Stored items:
*** Begin section ***
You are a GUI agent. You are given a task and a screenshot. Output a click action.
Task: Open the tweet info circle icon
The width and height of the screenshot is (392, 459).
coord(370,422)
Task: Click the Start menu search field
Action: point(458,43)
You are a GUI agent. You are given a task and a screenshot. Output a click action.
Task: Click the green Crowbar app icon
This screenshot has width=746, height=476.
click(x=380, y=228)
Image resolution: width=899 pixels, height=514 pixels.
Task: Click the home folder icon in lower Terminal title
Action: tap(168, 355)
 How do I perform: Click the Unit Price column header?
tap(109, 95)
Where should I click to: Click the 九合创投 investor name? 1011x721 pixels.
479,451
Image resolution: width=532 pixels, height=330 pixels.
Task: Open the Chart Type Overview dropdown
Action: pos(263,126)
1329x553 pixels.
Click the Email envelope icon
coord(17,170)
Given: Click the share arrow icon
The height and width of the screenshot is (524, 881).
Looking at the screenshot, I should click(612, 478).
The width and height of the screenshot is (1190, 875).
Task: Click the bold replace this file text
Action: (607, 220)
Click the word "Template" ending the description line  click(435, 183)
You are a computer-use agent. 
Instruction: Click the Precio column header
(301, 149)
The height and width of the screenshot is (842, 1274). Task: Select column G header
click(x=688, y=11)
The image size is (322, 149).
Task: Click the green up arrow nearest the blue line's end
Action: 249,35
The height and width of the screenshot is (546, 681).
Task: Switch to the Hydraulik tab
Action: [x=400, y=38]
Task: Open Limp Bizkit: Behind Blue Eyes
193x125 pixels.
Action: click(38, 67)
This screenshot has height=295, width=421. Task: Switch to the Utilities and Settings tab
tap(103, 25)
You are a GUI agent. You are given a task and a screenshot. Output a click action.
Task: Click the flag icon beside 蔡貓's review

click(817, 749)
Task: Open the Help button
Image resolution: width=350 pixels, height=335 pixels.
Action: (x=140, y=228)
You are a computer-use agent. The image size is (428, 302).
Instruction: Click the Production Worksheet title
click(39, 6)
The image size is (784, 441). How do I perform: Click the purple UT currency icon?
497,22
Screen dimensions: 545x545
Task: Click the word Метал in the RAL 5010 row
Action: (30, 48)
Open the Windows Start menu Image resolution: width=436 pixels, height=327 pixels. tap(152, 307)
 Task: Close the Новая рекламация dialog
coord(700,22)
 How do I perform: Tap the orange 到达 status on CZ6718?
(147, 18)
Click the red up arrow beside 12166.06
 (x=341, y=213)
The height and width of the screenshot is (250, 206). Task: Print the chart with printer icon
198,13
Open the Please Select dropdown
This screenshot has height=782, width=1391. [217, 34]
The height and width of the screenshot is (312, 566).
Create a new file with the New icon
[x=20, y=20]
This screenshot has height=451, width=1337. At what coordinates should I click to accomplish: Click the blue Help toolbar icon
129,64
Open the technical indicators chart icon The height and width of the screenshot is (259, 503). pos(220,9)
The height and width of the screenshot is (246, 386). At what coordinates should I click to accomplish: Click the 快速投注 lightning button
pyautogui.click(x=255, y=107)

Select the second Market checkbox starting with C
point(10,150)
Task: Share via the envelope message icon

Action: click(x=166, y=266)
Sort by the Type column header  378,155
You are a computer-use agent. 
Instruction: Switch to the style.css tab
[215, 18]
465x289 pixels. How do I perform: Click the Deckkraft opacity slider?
*** End section ***
→ **WHAT TO WORK ON**
Reproduce the records above line by line, without any change, up to and including the line that holds "Task: Click the green Crowbar app icon".

→ **TASK SOLUTION**
You are a GUI agent. You are given a task and a screenshot. Output a click action.
Task: Open the tweet info circle icon
The width and height of the screenshot is (392, 459).
coord(370,422)
Task: Click the Start menu search field
Action: point(458,43)
You are a GUI agent. You are given a task and a screenshot. Output a click action.
Task: Click the green Crowbar app icon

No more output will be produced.